The nuclear factor κB (NFκB) represents one important trigger structure that can turn a cell resistant to cell death stimuli. Different alterations in this complex pathway have been described in CTCL cell lines and primary patient cells. These alterations lead to a constitutive activation in the NFκB pathway in the nucleus which impairs cell death signaling. The exact reason for this activation is unknown, but enhanced levels of single NFκB subunits like p50 as well as increased DNA binding of NFκB components found in CTCL cells explain it at least in part. This insight into CTCL pathogenesis has led to great ambition in medically reverting NFκB activation and thus inducing apoptosis in the CTCL cells [21, 36].
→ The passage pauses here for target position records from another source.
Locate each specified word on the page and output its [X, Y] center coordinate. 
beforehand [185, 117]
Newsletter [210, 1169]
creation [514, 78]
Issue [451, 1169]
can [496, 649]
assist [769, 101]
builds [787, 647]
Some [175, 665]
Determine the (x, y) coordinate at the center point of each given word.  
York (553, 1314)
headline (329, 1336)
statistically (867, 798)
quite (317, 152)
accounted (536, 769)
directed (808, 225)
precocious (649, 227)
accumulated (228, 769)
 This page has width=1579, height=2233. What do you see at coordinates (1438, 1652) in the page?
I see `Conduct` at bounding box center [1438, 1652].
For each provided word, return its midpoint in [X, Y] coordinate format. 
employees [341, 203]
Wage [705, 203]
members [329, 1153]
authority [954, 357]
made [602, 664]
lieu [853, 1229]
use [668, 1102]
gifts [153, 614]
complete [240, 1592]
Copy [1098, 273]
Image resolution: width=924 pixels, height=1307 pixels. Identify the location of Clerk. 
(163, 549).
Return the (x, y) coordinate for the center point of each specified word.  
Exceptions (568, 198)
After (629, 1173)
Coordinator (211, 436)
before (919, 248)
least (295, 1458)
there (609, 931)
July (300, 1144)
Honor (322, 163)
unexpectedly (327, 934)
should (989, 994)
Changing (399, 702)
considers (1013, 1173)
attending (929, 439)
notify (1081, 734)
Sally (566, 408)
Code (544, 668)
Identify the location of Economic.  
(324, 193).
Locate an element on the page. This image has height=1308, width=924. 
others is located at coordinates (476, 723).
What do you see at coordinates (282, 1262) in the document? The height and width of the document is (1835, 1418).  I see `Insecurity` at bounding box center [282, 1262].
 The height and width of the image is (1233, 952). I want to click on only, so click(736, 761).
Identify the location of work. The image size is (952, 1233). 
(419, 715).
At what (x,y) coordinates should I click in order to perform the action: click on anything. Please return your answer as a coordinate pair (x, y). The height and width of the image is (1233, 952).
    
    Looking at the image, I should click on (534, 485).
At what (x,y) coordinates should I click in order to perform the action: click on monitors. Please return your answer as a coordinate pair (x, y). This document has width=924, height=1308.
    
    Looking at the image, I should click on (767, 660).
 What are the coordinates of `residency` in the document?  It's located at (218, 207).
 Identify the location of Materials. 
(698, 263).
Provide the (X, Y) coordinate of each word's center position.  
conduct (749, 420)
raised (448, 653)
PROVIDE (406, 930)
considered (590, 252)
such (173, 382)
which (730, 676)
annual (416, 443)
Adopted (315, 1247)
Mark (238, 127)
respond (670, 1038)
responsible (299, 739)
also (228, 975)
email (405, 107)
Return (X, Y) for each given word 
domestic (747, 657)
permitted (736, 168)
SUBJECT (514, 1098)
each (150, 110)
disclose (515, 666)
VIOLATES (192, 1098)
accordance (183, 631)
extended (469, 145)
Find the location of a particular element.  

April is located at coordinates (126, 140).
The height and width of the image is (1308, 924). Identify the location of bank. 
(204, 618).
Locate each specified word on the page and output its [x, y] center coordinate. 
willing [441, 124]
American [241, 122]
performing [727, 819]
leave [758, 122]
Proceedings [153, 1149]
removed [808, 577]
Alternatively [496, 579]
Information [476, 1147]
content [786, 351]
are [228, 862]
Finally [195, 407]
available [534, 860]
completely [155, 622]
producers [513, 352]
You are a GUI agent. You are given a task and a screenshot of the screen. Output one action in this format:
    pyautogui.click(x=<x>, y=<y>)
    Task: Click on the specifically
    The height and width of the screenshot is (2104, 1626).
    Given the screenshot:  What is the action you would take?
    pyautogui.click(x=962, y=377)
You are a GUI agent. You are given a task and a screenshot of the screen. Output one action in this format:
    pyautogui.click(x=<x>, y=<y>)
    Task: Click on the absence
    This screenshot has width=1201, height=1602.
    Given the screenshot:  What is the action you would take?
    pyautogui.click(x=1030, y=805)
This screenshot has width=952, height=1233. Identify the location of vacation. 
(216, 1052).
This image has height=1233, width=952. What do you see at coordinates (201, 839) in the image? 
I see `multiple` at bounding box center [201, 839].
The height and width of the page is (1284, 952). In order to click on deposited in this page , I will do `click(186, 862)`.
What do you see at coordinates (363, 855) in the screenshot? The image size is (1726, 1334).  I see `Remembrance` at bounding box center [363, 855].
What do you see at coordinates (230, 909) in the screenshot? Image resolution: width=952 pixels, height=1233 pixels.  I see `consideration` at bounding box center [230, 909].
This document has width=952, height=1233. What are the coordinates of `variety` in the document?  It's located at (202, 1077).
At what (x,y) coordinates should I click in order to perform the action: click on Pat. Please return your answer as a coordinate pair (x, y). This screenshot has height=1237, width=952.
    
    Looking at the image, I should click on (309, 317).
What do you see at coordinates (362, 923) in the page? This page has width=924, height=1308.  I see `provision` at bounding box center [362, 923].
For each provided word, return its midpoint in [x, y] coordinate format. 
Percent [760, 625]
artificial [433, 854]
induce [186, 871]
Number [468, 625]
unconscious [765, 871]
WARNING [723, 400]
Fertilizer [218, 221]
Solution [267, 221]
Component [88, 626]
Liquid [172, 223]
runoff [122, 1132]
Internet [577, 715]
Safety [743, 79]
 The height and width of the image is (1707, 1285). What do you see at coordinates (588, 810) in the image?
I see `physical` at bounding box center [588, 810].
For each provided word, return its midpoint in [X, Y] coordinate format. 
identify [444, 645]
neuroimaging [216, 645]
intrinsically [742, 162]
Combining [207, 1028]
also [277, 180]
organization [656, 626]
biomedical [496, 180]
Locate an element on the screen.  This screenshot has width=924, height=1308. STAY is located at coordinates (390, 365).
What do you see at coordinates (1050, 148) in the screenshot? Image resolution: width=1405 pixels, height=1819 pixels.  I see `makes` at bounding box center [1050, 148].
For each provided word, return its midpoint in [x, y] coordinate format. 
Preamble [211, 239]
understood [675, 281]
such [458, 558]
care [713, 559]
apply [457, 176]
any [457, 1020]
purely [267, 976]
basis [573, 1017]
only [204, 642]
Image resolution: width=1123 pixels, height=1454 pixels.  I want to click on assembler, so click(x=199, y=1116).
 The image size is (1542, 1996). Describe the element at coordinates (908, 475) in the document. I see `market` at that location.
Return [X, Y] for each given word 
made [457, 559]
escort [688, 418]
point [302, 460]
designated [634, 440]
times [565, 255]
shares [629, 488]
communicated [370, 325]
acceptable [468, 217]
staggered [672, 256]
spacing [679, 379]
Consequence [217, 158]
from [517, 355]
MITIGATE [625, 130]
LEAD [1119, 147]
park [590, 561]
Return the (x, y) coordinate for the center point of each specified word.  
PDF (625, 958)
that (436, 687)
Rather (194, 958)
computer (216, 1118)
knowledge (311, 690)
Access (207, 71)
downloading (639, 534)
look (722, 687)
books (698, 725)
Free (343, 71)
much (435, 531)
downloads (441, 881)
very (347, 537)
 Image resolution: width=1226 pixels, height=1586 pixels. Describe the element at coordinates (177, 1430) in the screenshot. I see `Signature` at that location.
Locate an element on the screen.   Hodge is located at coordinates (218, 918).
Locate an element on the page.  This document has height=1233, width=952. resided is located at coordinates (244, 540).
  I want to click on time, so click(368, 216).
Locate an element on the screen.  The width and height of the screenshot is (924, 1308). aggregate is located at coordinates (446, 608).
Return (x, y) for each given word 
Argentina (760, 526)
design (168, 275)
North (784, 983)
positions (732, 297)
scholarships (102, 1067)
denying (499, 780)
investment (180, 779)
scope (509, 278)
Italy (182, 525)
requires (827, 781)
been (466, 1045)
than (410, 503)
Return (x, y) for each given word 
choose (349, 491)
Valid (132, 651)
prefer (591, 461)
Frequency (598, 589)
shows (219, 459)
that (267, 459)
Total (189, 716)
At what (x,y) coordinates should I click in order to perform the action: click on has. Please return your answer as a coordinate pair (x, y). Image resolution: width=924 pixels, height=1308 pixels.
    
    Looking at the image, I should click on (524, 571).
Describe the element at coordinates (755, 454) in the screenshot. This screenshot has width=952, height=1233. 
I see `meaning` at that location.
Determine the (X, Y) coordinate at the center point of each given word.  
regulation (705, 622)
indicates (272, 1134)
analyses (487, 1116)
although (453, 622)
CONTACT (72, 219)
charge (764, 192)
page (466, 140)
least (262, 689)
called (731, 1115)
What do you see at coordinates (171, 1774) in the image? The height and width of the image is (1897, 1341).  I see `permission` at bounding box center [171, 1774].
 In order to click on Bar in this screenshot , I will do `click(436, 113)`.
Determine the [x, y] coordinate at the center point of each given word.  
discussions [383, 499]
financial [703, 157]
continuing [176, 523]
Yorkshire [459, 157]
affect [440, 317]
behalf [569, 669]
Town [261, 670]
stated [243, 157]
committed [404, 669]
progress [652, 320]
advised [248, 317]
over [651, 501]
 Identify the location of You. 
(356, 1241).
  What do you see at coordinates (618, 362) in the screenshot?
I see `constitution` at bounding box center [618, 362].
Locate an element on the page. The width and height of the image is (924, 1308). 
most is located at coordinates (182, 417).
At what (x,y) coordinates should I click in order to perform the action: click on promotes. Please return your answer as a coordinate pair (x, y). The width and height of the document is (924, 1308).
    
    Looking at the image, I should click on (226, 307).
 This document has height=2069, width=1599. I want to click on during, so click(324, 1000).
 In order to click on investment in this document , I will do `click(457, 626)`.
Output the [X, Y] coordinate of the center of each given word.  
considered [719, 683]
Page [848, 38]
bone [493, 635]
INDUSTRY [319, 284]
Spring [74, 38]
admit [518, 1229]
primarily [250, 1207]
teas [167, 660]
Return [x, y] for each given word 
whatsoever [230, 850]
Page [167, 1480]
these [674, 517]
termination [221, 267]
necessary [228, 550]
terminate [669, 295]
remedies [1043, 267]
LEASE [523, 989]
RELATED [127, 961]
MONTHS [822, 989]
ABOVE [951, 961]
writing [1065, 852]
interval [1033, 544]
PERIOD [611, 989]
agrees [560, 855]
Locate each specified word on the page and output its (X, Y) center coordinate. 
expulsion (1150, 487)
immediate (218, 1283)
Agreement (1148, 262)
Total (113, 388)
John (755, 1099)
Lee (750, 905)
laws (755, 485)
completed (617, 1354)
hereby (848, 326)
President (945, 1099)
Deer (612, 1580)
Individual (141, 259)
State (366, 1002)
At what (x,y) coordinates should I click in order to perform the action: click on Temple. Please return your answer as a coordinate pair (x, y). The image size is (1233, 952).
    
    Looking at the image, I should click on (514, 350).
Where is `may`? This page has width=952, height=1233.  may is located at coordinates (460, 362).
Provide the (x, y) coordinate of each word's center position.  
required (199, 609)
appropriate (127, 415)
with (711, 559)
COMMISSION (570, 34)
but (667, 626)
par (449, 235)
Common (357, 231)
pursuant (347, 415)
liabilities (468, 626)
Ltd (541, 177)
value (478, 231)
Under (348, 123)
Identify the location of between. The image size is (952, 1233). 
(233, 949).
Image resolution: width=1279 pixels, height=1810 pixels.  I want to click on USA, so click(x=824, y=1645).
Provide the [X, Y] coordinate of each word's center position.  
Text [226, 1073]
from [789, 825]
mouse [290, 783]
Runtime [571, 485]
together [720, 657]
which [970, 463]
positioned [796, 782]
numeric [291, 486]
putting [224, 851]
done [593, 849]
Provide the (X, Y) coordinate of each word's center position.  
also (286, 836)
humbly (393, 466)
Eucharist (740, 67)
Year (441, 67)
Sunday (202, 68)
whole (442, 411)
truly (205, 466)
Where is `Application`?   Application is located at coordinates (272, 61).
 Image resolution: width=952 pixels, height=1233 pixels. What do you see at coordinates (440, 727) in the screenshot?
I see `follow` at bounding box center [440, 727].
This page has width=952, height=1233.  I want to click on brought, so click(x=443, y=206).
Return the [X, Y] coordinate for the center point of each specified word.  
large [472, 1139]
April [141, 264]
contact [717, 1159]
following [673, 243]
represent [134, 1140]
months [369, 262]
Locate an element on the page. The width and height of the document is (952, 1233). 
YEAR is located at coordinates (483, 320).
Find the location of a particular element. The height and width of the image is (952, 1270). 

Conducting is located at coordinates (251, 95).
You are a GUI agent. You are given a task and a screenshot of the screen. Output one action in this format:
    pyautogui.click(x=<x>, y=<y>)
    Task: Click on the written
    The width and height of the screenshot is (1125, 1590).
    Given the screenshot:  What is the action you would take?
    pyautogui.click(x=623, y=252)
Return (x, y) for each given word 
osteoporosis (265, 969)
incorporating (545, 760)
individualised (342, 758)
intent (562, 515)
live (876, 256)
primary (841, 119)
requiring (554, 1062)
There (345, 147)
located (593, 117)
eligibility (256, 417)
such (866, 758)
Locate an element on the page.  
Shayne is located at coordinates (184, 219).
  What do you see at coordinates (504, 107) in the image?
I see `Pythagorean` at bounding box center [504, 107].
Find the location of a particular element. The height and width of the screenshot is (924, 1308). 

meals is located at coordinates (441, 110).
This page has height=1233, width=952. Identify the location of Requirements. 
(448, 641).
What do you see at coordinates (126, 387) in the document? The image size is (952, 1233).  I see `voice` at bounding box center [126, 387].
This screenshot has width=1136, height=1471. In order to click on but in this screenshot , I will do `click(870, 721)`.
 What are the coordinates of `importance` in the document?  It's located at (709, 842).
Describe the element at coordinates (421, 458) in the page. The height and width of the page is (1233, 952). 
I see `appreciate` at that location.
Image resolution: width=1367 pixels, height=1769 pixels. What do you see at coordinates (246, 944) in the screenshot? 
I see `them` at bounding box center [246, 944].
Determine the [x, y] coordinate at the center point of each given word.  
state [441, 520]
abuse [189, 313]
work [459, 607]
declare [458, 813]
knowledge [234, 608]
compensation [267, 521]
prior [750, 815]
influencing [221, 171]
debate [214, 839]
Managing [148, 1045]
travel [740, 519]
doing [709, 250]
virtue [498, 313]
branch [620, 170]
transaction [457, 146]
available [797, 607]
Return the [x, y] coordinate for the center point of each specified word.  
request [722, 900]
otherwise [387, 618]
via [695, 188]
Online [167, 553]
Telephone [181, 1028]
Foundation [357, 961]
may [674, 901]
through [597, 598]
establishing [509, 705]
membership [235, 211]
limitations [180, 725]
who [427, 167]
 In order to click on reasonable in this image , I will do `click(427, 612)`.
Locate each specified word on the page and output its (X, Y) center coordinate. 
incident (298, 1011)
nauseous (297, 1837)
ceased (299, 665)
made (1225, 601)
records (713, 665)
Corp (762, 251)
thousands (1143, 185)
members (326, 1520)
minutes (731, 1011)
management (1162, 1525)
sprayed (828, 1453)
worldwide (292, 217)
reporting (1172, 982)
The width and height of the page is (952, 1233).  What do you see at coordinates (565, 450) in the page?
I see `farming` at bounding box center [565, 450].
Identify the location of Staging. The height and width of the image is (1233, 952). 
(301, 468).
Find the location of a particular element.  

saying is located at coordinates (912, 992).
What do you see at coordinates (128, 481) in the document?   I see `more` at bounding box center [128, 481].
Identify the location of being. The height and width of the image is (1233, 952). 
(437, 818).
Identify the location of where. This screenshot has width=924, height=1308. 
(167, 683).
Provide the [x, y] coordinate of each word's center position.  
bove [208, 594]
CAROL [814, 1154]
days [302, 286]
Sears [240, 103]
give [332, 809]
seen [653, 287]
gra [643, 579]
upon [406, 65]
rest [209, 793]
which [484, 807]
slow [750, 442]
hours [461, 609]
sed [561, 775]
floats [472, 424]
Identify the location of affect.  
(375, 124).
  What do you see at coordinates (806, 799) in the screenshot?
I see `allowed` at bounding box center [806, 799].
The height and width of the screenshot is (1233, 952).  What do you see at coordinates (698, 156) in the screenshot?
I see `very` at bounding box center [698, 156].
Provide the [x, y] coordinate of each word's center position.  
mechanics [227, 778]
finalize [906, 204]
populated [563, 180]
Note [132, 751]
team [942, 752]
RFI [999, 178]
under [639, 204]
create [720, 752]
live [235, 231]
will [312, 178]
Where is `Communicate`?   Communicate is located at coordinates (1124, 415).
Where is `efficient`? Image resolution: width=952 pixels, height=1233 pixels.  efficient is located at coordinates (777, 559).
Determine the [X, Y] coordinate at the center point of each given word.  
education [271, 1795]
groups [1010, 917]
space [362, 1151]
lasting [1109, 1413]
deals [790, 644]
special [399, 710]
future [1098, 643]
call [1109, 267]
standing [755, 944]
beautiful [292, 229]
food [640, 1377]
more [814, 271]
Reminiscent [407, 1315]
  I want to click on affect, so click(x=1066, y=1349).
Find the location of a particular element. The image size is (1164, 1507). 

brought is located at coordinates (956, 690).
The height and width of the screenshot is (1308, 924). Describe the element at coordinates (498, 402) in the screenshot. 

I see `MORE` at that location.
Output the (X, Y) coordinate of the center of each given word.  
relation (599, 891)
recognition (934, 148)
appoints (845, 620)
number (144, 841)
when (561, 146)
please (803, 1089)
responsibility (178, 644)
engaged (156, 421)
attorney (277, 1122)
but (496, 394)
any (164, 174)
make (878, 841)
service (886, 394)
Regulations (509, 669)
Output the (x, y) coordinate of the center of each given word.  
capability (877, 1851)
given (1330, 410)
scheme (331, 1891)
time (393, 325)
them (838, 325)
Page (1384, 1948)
NFκB activity can be targeted directly and indirectly via either inhibiting NFκB components themselves or other molecules crosstalking with the NFκB pathway. NFκB activation is sensitively regulated by phosphorylation and dephosphorylation of single components. The kinases in this interplay are well characterized. Recently, the phosphatases involved in antagonizing the kinase activity have come into focus more closely. The phosphatase PP4R1 connects the inhibitory phosphatase PP4c with the IKK complex within the NFκB signal, so that NFκB signaling is inactivated by PP4c. PP4R1 is hardly expressed in malignant T cells of many CTCL patients, so that PP4c cannot bind to the IKK complex and thus block its signaling (Fig. 4.4). This results in a constitutive activation of the NFκB pathway [6]. This phosphatase activity might represent an interesting therapeutic target for an individualized approach, but by now no substance exists that would interfere with the mentioned mechanism.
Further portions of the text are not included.